#### [PROBLEM DESCRIPTION]
Once you find the line with "The height and width of the screenshot is (331, 267)." in the listing below, please repeat it and every later line exactly, through the last one, without pictures.
===== RECORDS TO PROCESS =====
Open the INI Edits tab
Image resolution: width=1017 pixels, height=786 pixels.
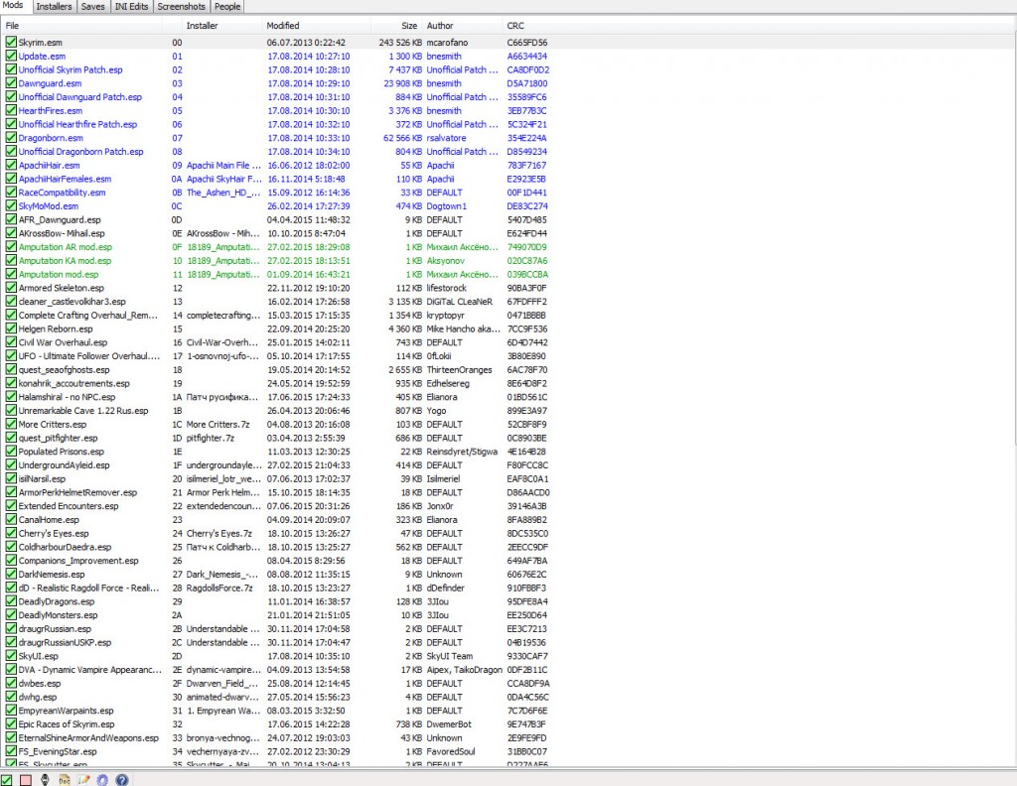(x=132, y=7)
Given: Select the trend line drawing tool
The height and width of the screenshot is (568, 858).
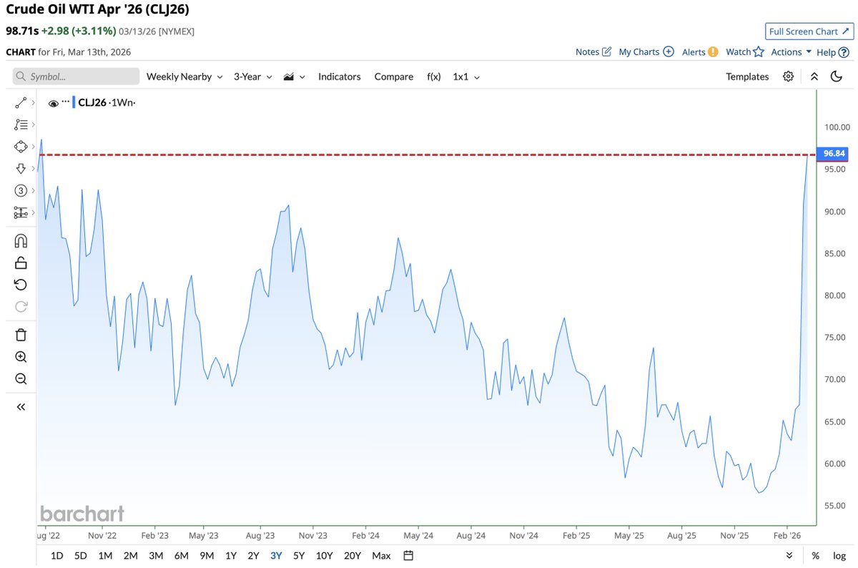Looking at the screenshot, I should 21,102.
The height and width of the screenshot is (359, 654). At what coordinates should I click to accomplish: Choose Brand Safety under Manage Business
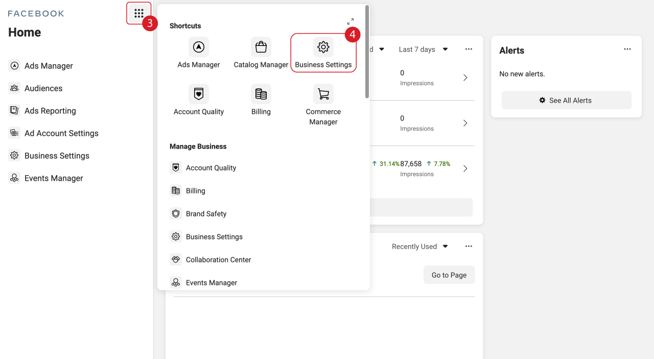coord(206,214)

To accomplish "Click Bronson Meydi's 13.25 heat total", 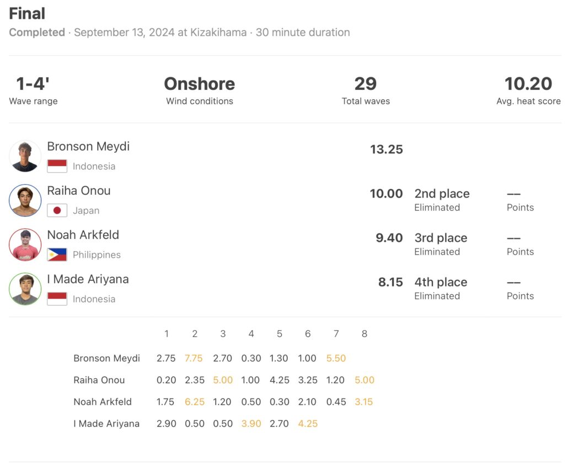I will [x=387, y=150].
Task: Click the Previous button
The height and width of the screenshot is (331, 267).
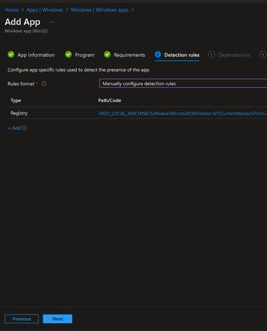Action: click(x=21, y=319)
=====
#### [SOLUTION FOR THIS EXERCISE]
The height and width of the screenshot is (331, 267).
Action: click(x=21, y=319)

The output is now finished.